You will never be given a whole project to handle on your own — that’s what a team is for!
But, if you always stay limited to your own area of work, you will miss out the bigger picture. One of my favorite quotes — when Bruce Lee points a finger to the moon and asks his student to look above.
“It’s like a finger pointing away to the moon. Do not concentrate on the finger or you will miss all of the heavenly glory!” — Bruce Lee
When you know the bigger picture, you will be much more valuable, much more impactful, and much more irreplaceable!
For example — If you’re working on react, don’t limit yourself to your work only,
- Ask about deployment processes,
- Ask about various CI/CD pipelines,
- Try to get knowledge about what style rules your company follows,
- Try to get to know the whole product — get some bug fixing work assigned to you so that you can get knowledge about the whole codebase (apart from your feature work)
- Try to know your customer base, and about the sales of the product
Understand the product completely. It’s not going to happen in a single day, enjoy doing it gradually, daily!
Ready to take up a challenge?
In the previous newsletter, I motivated you to build a personal brand — What’s louder than your voice?
This month’s newsletter agenda was to tell you the importance of going one step forward, no matter if it’s your job, or your college, or your school — you will make an impact, only when you go one step beyond!
If I could motivate you to go one step beyond, here’s a challenge for you — 60 Days 60 Posts challenge.
- You have to study/learn something new each day
- At the end of the day, write a post on LinkedIn about what you learnt
- Tag me in your post (Madhav Bahl — @madhavbahl) — I would love to see how many people are working on learning and documenting their journey
- Do this for 60 days with #TheLeanStudyChallenge
- After 30 days, write the first blog about what all did you learn
- After the next 30 days, write the second blog about the same
By doing so, at the end of 60 days, you’ll have a lot more knowledge and skills than you have today. See you after 60 days 😉
That’s it for The Lean Programmer August 2021 Newsletter. Hope it motivated you to go one step beyond! (Don’t forget to start the 60 days challenge)

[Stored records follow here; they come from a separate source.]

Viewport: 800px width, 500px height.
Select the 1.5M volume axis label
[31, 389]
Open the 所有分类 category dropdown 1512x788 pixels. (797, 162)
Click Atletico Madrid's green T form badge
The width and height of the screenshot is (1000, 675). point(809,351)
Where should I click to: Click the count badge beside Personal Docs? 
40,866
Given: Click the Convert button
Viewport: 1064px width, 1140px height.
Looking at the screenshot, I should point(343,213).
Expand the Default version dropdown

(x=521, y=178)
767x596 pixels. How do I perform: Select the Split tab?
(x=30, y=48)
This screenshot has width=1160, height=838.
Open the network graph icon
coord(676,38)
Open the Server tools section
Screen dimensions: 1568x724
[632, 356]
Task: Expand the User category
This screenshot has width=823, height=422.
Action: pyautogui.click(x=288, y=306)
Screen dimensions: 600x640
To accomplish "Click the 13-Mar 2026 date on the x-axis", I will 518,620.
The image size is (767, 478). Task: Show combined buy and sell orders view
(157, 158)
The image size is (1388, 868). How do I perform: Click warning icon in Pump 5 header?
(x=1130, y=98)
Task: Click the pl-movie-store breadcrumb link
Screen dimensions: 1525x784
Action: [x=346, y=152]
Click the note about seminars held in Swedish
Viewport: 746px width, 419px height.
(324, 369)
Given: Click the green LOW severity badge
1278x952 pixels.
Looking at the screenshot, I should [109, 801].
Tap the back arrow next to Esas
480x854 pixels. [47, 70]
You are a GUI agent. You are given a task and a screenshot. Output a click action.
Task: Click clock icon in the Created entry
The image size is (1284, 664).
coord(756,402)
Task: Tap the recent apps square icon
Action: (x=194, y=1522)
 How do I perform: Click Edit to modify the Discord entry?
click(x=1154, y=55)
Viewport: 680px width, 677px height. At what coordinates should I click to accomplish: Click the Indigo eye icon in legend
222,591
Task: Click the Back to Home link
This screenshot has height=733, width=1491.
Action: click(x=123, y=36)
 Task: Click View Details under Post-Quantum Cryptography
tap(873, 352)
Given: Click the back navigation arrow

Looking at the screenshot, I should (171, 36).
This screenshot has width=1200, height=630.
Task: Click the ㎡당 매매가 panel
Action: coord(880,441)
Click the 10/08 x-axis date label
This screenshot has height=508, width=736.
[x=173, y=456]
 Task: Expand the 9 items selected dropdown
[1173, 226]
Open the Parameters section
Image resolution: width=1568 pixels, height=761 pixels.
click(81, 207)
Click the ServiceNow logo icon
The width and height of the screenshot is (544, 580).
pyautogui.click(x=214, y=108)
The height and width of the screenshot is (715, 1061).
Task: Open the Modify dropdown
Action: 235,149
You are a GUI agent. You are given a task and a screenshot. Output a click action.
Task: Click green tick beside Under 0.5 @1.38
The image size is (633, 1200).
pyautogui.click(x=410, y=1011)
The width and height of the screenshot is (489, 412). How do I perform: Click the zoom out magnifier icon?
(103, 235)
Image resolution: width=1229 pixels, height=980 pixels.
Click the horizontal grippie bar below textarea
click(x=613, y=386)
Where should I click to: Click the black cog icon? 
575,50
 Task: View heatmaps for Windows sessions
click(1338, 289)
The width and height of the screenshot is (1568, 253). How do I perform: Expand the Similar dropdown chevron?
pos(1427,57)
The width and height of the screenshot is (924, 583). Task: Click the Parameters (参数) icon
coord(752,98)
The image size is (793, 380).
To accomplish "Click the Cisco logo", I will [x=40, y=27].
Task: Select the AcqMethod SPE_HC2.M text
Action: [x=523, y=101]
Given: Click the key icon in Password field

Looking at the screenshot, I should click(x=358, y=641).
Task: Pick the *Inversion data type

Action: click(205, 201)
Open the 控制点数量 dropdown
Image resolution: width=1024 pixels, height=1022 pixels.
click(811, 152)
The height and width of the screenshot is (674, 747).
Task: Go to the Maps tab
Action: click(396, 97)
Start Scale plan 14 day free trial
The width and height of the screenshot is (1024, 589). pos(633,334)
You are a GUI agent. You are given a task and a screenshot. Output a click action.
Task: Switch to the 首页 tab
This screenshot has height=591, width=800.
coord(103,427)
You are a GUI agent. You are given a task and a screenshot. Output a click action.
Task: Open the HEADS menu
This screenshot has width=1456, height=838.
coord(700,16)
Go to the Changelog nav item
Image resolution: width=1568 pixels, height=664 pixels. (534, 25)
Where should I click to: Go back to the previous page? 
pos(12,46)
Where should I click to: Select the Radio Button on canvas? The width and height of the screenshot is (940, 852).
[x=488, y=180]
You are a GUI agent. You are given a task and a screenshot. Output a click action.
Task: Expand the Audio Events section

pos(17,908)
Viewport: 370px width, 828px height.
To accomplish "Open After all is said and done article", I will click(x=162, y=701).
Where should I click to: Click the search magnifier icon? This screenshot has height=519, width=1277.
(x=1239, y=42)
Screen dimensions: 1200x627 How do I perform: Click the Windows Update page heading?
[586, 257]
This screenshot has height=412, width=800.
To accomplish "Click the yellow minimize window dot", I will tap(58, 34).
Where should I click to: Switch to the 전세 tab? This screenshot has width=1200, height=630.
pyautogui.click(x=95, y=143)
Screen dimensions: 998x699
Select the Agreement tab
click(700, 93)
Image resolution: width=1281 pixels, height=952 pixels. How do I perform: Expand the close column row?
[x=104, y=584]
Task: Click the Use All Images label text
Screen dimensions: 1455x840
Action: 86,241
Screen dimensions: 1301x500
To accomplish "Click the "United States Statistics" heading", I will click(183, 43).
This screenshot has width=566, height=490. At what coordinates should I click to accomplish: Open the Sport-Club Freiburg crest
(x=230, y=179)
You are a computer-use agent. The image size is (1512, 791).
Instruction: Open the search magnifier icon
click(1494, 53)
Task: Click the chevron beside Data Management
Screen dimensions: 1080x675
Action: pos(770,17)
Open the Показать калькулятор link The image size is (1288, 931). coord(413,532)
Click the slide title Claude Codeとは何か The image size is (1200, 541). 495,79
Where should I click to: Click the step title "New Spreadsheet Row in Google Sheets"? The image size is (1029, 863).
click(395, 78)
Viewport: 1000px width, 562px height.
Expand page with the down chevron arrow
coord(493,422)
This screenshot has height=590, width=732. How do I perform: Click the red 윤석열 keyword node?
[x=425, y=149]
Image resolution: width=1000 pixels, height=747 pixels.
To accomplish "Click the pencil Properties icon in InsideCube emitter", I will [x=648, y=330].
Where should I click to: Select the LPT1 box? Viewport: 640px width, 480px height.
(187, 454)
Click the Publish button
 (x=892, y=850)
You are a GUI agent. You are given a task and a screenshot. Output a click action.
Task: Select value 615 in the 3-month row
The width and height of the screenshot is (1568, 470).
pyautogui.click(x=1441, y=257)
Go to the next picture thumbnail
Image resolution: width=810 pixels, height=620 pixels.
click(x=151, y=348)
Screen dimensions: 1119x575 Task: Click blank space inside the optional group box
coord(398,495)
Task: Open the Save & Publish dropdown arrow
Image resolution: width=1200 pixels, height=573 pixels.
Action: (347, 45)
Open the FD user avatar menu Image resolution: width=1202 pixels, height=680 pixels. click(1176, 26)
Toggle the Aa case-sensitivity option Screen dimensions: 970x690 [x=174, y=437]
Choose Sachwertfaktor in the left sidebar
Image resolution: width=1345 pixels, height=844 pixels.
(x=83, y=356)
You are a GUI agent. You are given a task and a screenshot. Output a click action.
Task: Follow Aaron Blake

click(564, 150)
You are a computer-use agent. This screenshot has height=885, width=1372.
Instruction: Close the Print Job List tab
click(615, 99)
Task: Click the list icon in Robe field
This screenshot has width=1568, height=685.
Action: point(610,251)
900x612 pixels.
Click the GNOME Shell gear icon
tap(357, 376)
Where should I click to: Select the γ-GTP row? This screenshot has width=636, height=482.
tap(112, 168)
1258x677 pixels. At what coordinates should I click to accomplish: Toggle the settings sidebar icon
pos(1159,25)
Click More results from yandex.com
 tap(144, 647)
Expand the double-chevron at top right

Before ending, I really want to thank everyone who is currently a part of our lean programmers family, it includes everyone, our super amazing group of writers, subscribers of our newsletter, our readers, everyone who consumes our content, and you.
Remember, all the lean programmers have one goal — to help you learn new stuff and explore more domains in a fun way 😊
So, have a great month ahead, and keep learning!